[Exercise details] Among the lines below, copy exactly those from the one with "Turbobelyak_Sakhalin (348, 1233)" through the one with "uN-Dead (322, 1408)", counting both ends.

[Task inputs]
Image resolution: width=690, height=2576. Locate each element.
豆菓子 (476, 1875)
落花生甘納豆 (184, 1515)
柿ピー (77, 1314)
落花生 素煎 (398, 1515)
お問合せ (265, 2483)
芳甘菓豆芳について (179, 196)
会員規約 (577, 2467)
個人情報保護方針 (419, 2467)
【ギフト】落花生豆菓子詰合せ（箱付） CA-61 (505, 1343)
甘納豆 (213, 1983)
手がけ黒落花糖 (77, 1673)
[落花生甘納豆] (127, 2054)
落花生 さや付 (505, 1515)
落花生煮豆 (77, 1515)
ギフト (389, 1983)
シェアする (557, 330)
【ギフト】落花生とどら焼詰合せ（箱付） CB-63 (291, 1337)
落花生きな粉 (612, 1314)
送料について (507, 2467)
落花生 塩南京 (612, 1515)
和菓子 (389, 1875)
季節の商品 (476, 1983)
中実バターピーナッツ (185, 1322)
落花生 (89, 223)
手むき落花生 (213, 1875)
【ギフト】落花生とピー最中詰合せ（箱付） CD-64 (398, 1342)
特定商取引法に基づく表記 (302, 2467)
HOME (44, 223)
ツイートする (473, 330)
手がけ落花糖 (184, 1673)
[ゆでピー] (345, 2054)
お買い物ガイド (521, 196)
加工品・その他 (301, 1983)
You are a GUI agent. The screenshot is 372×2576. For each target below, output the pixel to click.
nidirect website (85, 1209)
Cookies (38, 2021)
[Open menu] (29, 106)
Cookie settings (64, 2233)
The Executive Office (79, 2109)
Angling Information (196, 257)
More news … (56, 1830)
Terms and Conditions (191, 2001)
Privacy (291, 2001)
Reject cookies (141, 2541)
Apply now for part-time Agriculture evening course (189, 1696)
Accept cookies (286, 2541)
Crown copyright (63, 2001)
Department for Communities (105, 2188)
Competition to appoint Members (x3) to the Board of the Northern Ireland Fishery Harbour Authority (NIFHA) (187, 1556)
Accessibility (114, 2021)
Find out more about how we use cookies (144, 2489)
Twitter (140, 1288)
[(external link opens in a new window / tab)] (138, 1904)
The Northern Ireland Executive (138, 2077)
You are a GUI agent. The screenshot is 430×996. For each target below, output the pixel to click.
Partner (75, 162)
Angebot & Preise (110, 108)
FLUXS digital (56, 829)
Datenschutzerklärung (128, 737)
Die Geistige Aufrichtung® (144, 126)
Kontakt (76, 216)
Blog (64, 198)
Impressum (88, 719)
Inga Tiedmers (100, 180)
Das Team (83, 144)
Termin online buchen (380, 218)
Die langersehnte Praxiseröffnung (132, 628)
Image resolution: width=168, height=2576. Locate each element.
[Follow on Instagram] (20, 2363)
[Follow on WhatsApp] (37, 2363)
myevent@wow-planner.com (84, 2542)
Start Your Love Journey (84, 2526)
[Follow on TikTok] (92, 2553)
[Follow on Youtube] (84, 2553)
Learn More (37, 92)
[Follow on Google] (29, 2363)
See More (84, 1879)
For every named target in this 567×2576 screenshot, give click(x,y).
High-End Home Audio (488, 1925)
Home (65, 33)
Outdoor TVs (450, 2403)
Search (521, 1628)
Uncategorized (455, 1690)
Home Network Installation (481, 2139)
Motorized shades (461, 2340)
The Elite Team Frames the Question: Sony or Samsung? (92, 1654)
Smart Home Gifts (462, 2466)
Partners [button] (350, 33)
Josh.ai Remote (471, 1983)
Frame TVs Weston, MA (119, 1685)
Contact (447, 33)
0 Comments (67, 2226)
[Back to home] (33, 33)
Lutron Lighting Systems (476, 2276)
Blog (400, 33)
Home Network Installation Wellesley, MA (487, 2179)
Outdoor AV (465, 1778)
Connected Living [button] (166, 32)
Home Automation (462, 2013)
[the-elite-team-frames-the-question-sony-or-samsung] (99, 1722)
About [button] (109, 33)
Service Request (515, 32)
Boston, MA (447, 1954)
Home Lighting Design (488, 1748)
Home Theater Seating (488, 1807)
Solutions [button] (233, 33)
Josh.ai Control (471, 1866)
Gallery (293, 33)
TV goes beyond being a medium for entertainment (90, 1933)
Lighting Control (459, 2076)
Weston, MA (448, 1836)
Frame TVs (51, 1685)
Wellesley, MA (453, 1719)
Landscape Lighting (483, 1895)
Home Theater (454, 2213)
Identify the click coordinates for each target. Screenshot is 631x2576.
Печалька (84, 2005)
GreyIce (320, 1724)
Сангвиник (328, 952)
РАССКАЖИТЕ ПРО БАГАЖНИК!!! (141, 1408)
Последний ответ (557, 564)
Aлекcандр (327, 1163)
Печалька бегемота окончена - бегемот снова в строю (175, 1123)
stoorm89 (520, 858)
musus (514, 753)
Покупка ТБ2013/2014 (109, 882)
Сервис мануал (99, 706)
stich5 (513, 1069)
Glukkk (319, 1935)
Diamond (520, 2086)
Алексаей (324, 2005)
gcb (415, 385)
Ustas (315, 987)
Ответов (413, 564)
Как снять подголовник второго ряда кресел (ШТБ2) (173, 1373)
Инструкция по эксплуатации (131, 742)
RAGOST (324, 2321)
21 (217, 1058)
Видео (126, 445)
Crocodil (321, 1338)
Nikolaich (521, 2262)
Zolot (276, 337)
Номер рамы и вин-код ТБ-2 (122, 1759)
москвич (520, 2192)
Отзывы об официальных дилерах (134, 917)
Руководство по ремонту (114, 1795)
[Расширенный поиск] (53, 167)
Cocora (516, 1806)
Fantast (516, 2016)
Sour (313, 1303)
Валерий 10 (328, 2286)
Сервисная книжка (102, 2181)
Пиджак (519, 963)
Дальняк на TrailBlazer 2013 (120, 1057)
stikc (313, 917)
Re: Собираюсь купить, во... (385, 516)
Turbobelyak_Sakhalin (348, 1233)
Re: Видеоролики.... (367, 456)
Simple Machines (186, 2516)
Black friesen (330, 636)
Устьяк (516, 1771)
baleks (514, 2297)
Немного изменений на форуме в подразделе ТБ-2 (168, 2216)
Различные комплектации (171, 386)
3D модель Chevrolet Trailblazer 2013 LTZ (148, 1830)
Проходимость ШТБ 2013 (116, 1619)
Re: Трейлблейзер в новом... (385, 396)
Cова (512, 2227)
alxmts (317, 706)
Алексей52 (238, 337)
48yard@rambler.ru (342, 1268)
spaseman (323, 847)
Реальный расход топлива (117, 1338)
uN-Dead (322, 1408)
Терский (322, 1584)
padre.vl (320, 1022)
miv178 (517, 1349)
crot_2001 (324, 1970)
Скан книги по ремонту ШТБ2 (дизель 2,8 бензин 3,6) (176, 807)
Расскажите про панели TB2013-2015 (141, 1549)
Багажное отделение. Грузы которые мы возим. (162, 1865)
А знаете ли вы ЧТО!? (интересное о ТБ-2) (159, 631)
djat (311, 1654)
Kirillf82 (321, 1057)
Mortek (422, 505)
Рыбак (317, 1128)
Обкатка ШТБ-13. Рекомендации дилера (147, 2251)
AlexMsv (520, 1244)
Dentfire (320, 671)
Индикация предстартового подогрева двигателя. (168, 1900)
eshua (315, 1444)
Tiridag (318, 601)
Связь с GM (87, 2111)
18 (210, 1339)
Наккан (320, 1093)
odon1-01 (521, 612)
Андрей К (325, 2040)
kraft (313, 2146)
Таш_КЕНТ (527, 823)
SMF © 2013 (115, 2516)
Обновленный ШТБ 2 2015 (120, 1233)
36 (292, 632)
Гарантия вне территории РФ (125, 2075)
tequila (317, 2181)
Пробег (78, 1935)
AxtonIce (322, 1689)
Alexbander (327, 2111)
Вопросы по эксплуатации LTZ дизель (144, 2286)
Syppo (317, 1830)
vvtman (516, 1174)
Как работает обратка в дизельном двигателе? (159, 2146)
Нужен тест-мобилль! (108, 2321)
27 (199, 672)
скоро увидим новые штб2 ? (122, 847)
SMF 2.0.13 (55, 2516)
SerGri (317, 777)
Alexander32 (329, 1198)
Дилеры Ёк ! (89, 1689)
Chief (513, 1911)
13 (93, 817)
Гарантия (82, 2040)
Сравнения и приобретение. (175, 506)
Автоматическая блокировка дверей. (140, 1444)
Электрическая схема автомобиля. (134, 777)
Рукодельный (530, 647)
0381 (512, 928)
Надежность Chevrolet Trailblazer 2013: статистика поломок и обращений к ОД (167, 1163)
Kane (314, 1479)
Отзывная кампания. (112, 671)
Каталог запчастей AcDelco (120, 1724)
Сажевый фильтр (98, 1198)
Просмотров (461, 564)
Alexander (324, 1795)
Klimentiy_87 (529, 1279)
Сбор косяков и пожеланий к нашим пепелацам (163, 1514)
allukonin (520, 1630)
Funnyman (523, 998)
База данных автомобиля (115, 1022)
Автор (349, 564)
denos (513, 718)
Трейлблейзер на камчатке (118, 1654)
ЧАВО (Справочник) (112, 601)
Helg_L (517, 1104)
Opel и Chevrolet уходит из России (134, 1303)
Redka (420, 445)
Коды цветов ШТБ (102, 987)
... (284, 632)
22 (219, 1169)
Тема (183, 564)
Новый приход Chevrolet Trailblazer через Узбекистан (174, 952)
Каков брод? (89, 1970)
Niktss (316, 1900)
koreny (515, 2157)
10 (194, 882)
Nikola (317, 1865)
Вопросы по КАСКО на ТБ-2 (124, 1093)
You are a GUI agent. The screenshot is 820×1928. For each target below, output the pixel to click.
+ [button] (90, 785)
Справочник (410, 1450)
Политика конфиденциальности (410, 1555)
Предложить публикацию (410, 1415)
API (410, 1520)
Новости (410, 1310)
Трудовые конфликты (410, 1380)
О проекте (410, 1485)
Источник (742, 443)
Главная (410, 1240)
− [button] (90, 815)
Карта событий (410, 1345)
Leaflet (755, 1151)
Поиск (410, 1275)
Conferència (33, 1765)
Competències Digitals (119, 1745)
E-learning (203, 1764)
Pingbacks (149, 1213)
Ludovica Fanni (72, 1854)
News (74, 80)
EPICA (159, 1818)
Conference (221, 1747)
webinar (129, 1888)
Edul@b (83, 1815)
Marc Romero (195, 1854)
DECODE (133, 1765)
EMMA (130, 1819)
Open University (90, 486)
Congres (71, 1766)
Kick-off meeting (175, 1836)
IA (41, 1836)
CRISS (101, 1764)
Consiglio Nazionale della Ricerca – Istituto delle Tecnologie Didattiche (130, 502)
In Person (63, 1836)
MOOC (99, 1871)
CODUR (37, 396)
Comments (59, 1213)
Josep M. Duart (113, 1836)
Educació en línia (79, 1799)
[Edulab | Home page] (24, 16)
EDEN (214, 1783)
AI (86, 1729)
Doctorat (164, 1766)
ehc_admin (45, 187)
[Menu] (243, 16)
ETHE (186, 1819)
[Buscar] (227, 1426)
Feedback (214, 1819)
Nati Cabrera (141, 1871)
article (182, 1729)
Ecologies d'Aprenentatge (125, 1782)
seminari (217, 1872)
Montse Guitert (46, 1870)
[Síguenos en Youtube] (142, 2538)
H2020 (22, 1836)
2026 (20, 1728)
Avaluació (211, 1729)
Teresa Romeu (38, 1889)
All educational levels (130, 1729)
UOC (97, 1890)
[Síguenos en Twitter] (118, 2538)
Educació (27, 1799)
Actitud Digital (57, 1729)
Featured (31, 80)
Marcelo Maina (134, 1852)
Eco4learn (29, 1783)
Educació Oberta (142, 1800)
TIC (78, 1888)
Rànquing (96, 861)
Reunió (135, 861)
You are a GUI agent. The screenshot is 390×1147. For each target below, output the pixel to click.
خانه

[Response to this task]
Turbobelyak_Sakhalin (348, 1233)
Re: Видеоролики.... (367, 456)
Simple Machines (186, 2516)
Black friesen (330, 636)
Устьяк (516, 1771)
baleks (514, 2297)
Немного изменений на форуме в подразделе ТБ-2 (168, 2216)
Различные комплектации (171, 386)
3D модель Chevrolet Trailblazer 2013 LTZ (148, 1830)
Проходимость ШТБ 2013 (116, 1619)
Re: Трейлблейзер в новом... (385, 396)
Cова (512, 2227)
alxmts (317, 706)
Алексей52 (238, 337)
48yard@rambler.ru (342, 1268)
spaseman (323, 847)
Реальный расход топлива (117, 1338)
uN-Dead (322, 1408)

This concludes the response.